Read the records and gather each line that includes "will".

====== LISTED ENTRIES ======

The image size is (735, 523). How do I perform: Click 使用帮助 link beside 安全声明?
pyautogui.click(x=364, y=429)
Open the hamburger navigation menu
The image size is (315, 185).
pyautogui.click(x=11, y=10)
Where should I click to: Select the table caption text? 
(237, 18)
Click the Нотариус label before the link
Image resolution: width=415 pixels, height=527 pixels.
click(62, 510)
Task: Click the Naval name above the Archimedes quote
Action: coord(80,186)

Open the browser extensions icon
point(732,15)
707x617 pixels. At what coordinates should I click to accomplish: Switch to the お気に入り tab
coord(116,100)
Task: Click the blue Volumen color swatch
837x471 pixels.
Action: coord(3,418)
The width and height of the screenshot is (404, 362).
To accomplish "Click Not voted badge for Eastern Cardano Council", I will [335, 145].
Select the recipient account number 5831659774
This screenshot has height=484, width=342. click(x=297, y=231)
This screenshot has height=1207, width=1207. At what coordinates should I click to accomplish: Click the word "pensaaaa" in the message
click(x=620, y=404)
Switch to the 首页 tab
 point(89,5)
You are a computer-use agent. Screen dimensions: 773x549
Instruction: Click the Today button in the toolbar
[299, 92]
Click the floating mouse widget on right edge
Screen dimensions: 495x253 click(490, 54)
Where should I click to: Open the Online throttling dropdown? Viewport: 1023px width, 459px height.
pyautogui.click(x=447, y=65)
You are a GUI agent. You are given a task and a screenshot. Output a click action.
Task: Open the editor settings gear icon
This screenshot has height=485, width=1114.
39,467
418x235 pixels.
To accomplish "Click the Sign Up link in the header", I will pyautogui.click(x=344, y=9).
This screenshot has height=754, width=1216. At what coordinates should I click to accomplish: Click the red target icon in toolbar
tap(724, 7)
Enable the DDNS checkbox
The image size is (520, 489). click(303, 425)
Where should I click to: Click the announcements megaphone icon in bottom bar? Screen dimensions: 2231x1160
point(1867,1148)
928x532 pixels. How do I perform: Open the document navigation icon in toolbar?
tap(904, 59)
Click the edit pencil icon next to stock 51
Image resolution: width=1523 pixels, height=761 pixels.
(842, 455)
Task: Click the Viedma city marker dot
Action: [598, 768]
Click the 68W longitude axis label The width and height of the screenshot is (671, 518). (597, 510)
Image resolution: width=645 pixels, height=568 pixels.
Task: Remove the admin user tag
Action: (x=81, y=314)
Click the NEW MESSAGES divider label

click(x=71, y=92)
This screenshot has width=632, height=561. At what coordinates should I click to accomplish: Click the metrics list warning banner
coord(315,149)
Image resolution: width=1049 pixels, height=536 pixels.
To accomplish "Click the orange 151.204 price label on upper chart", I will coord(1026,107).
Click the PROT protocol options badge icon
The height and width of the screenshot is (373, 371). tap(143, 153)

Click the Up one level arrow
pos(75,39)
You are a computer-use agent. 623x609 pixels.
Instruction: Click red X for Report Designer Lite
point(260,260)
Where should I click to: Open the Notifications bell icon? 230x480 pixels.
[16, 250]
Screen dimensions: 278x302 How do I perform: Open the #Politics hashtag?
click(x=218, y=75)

======

◆ **ANSWER BELOW**
To accomplish "Click Not voted badge for Eastern Cardano Council", I will [335, 145].
To accomplish "Click the Sign Up link in the header", I will pyautogui.click(x=344, y=9).
To accomplish "Click the orange 151.204 price label on upper chart", I will coord(1026,107).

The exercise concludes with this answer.